Mis abuelos maternos eran profesores; él nació en Mérida, y ella, en Guadalajara. A mi abuelo le encantaban las bromas y era medio machista, así que siempre, molestaba a mi abuela con aquello de que Guadalajara era una ciudad «llena de maricones» —que es la fama que, dicho sea sin agravio de los jaliscienses, adornaba la perla tapatía.

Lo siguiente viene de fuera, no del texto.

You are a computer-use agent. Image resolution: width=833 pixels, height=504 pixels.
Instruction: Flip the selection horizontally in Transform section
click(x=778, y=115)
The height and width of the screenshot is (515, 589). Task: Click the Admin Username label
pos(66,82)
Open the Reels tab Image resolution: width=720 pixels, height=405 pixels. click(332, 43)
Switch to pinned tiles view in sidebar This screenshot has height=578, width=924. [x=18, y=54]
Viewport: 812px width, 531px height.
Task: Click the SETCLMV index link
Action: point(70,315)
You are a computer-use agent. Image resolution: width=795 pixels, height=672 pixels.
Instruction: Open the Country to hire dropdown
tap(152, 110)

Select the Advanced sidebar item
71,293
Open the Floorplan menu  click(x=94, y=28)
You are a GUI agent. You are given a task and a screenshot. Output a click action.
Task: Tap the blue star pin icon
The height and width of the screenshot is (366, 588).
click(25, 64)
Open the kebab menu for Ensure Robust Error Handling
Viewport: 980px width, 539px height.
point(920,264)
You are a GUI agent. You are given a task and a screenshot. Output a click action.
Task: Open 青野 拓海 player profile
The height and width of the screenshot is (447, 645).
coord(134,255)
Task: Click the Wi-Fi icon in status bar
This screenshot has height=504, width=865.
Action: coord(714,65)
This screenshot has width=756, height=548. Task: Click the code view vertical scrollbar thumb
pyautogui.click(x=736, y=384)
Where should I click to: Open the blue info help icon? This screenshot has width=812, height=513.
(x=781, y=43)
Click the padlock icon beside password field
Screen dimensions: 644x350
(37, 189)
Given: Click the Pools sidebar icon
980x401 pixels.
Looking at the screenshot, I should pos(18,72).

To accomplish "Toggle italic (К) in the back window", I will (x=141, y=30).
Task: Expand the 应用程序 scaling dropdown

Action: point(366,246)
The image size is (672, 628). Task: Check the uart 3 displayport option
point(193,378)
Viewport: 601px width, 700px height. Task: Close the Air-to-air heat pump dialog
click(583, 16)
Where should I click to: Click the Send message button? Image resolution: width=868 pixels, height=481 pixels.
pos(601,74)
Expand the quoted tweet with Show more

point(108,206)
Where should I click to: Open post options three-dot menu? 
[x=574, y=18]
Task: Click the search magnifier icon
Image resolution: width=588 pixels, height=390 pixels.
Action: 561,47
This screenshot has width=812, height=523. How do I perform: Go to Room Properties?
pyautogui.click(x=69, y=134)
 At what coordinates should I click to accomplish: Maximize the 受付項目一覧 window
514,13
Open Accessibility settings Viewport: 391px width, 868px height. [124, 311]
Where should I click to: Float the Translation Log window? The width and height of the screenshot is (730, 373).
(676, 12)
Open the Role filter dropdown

Pero resulta que un día mi abuela conoció en el trabajo a un profesor originario de Yucatán que era homosexual y amaneradísimo. Entonces, ella pensó que ésa era la oportunidad que esperaba para vengarse de mi abuelo. Para ello, organizó una reunión en su casa para que ellos se conocieran y, dentro de la plática —en la que el profesor hacía gala de los más afeminados quiebres y nohínes, quiso poner en evidencia su origen preguntándole:
—Profesor, ¿verdad que usted nació en Mérida?
Y él le contestó:
—¡Ay, sí, profesora! Nací en Mérida, pero desde muy chiquito nos fuimos a vivir a Guadalajara y toda mi educación la recibí allí.
Mi abuelo estalló en carcajadas y le dijo a mi abuela:
—¿Ya ves? ¡En mi tierra nacen hombrecitos y en la tuya los echan a perder!